> _Data on locating words and elements_:
— Begin —

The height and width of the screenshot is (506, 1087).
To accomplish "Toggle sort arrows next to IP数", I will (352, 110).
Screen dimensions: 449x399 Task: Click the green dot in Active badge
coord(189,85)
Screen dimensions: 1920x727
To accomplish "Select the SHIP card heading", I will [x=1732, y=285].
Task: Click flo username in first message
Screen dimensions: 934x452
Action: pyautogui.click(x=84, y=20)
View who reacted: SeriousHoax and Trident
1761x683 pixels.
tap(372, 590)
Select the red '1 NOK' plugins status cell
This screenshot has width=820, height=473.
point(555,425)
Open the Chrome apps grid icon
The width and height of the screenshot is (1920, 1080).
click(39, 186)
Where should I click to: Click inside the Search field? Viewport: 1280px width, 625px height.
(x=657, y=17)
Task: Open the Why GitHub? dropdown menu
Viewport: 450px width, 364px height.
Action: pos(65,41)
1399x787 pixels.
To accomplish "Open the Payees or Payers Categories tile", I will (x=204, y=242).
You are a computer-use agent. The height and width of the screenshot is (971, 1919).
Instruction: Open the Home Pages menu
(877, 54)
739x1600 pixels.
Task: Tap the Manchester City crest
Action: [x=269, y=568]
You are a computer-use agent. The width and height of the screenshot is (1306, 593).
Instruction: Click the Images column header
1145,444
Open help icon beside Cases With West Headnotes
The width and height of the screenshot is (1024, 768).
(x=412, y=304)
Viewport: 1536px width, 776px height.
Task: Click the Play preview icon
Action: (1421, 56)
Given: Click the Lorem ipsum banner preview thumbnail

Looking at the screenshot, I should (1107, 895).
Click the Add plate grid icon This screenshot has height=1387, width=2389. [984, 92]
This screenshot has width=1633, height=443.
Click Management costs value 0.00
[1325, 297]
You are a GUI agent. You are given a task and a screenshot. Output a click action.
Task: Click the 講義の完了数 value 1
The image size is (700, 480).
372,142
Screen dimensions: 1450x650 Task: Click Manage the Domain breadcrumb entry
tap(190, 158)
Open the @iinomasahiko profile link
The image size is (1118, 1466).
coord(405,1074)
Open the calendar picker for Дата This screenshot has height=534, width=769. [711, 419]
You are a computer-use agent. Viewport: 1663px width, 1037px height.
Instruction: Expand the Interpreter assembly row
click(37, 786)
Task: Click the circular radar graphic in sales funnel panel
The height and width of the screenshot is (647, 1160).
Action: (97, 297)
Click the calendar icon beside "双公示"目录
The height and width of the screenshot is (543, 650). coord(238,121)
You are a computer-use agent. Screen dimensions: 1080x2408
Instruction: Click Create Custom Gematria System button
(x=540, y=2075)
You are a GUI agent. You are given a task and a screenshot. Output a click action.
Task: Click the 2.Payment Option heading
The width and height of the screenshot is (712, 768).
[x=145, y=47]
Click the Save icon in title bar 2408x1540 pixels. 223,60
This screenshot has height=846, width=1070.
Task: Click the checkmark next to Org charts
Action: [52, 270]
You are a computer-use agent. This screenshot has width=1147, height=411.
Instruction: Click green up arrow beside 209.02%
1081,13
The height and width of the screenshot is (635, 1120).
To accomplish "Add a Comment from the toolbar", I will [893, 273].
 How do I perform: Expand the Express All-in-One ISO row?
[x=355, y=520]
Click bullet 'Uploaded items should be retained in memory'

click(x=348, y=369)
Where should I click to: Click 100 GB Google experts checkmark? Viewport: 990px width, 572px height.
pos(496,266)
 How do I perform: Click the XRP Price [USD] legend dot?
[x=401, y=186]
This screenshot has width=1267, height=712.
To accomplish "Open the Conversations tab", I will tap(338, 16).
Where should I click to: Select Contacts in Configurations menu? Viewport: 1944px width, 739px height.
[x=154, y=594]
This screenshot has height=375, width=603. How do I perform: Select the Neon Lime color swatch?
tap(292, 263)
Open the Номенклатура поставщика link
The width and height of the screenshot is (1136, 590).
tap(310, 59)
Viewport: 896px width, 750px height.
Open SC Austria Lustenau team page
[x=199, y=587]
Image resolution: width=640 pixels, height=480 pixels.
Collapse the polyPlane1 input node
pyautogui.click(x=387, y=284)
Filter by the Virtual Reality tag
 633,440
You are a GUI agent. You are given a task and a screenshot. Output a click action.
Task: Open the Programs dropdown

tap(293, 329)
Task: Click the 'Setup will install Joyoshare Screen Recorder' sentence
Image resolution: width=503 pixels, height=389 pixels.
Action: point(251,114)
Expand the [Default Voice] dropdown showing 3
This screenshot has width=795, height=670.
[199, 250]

— End —

> _Exercise task_:
Rewrite the data from the line with "Open help icon" up to and including the line with "Looking at the" as a JSON list of strings, one string per line, skipping blank lines.

> _Written response_:
[
  "Open help icon beside Cases With West Headnotes",
  "The width and height of the screenshot is (1024, 768).",
  "(x=412, y=304)",
  "Viewport: 1536px width, 776px height.",
  "Task: Click the Play preview icon",
  "Action: (1421, 56)",
  "Given: Click the Lorem ipsum banner preview thumbnail",
  "Looking at the screenshot, I should (1107, 895)."
]